- Dataset entries -
+++
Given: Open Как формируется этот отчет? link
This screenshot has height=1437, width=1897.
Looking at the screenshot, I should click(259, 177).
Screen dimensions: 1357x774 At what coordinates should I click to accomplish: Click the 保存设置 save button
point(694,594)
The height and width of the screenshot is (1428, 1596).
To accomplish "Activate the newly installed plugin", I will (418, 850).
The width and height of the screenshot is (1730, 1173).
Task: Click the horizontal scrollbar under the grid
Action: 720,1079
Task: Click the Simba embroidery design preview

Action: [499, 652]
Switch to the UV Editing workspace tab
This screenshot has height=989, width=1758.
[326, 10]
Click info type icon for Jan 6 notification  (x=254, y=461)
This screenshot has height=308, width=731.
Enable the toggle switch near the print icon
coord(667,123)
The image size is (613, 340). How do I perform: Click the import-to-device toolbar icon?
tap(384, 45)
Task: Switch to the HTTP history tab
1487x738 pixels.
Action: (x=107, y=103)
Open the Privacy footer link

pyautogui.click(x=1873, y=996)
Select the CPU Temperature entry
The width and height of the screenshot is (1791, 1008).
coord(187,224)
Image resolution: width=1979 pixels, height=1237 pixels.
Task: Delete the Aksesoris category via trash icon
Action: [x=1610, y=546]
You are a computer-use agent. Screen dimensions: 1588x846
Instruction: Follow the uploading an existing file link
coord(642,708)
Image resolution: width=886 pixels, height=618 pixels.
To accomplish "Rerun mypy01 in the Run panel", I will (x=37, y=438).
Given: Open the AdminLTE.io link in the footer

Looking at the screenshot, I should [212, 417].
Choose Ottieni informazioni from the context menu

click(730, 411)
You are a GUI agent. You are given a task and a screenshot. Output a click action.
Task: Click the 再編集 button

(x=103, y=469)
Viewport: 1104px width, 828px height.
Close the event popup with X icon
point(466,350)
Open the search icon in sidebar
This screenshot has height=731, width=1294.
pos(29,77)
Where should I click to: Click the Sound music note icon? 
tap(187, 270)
+++
- ACTIVITY -
Find all the lines with "agent" in the data and copy them.

- TASK OUTPUT -
You are a computer-use agent. Screen dimensions: 1588x846
You are a GUI agent. You are given a task and a screenshot. Output a click action.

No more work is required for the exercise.